German interpreter and politician (born 1968)

Alexandra Geese (born 1 July 1968) is a German interpreter and politician of the Alliance 90/The Greens who has been serving as a Member of the European Parliament since 2019.

==Career==
From 1987 until 2010, Geese lived and worked in Italy.

From 2015 until 2019, Geese worked as interpreter at the European Parliament.

Geese has been a Member of the European Parliament since the 2019 European elections. She has since been serving on the Committee on Budgets and the Committee on the Internal Market and Consumer Protection. In 2020, she also joined the Special Committee on Artificial Intelligence in a Digital Age. Since 2021, she has been her parliamentary group's shadow rapporteur on the Digital Services Act (DSA).

In addition to her committee assignments, Geese is part of the Parliament's delegations for relations with Iraq (since 2019) and Latin America (since 2021). She is also a member of the European Internet Forum the European Parliament Intergroup on Artificial Intelligence and Digital, the European Parliament Intergroup on Anti-Racism and Diversity, and the European Parliament Intergroup on Children's Rights.

In the negotiations to form a so-called traffic light coalition of the Social Democratic Party (SPD), the Green Party and the Free Democratic Party (FDP) following the 2021 German elections, Geese was part of her party's delegation in the working group on digital innovation and infrastructure, co-chaired by Jens Zimmermann, Malte Spitz and Andreas Pinkwart.

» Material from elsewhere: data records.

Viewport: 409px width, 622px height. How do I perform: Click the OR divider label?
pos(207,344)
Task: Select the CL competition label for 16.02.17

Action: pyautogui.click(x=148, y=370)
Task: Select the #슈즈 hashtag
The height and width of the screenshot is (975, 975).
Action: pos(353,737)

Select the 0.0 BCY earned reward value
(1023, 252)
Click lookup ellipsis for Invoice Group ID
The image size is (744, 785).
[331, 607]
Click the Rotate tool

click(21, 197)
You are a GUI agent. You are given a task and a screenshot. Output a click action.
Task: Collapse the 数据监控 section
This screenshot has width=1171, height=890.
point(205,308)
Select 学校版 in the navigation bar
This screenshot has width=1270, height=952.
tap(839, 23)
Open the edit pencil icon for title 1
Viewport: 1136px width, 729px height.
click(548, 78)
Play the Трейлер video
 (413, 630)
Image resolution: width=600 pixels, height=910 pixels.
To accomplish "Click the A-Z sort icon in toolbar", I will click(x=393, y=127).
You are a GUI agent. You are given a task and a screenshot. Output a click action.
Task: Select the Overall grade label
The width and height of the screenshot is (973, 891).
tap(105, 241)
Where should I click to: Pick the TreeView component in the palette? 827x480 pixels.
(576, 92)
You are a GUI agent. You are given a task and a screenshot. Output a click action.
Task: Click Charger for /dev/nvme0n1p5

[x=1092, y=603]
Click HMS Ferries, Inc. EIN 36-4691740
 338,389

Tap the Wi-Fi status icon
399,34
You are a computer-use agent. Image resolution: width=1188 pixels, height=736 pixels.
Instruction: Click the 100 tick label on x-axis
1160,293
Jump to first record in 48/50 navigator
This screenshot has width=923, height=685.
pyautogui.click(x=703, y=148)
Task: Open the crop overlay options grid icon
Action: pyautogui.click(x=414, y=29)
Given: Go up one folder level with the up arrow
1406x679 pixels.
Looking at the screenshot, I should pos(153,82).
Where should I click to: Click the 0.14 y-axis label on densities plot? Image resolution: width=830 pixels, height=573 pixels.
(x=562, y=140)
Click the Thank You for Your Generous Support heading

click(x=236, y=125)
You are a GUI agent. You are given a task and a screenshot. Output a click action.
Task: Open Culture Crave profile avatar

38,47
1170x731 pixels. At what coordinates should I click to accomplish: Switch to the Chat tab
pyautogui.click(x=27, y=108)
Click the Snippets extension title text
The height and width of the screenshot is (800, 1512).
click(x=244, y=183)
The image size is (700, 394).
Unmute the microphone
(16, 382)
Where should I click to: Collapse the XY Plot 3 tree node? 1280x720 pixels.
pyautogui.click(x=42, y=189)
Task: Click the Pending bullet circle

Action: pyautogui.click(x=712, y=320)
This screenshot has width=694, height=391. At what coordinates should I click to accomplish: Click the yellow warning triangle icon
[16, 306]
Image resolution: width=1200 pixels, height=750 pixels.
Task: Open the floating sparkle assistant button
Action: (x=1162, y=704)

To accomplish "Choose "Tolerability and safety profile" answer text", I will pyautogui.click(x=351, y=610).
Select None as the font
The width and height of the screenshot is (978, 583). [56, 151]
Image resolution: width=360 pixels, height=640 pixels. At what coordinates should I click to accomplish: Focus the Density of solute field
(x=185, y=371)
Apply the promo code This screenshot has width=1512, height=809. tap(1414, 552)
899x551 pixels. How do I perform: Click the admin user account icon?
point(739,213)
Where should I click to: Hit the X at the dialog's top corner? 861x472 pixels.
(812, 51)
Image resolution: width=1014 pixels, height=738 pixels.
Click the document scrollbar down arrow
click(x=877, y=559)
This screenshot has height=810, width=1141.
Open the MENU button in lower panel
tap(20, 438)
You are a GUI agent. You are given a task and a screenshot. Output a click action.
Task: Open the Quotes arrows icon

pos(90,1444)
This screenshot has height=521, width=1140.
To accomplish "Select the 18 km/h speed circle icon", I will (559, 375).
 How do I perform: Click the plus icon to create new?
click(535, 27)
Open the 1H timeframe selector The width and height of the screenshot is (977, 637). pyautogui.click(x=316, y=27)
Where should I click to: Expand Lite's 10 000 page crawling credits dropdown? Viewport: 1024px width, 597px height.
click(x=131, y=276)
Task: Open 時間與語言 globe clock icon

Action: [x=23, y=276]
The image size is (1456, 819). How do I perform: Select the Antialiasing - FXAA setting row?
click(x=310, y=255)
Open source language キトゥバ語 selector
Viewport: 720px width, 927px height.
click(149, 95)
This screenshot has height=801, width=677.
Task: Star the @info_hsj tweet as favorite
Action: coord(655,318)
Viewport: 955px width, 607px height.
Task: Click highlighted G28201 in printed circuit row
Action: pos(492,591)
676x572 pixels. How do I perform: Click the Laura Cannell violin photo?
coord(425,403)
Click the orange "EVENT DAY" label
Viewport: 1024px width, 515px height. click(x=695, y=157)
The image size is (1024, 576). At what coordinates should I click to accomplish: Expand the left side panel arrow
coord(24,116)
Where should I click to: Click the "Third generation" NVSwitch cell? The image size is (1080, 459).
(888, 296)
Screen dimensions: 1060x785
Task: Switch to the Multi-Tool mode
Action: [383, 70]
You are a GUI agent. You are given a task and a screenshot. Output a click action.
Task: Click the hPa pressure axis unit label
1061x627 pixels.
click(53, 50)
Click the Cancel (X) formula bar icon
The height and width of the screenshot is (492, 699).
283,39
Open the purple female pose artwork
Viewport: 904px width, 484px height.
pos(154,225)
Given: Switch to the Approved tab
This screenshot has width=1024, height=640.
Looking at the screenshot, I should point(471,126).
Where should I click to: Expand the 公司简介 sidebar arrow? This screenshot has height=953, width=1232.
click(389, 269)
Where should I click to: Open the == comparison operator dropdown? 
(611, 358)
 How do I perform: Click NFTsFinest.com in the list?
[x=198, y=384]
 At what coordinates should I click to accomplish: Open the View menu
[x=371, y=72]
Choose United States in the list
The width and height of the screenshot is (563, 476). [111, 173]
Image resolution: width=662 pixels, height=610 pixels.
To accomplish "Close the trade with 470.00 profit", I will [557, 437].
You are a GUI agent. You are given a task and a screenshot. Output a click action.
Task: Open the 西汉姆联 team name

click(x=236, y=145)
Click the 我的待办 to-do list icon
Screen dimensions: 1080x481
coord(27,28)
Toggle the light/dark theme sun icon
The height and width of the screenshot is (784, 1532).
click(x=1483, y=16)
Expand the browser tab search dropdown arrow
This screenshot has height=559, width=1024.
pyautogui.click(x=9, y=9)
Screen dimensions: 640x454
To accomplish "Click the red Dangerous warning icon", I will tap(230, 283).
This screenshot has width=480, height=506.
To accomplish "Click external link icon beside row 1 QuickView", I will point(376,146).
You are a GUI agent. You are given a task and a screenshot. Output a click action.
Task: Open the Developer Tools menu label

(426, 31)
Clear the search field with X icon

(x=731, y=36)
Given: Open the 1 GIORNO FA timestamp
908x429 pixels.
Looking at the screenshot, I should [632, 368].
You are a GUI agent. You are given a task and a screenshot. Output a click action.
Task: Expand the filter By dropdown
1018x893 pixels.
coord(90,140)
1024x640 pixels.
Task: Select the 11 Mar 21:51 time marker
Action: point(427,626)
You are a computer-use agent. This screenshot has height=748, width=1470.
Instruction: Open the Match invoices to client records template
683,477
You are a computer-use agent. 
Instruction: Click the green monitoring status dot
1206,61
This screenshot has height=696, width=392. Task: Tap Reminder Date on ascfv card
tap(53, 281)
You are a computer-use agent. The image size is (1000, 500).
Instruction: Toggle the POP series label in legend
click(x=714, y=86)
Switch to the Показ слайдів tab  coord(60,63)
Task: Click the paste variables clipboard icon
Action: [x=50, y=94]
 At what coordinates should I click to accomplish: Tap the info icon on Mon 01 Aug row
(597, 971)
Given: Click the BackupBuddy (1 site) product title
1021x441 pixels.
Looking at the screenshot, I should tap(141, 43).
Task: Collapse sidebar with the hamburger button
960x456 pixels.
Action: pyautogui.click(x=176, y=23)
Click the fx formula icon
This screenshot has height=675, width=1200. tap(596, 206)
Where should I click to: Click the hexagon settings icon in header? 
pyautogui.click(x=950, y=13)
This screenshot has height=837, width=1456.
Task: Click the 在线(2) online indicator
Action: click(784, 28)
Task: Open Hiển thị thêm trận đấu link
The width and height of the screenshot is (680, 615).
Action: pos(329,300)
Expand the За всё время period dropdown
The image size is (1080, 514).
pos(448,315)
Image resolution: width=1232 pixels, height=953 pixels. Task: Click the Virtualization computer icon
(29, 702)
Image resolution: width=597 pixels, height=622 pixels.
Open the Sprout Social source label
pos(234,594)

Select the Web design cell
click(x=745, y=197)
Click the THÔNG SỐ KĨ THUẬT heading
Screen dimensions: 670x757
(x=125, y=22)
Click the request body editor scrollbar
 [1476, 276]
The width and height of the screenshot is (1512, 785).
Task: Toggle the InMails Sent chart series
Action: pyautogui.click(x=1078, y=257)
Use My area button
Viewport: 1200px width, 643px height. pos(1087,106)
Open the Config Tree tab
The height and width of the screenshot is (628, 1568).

In the negotiations to form a coalition government of the Christian Democratic Union (CDU) and the Green Party under Minister-President of North Rhine-Westphalia Hendrik Wüst following the 2022 state elections, Geese and Raoul Roßbach led their party's delegation in the working group on research, innovation and digitization; their counterpart from the CDU was Anja Karliczek.

==Personal life==
She was born in Lippstadt. Geese has three daughters. The family lives in Bonn's Kessenich district.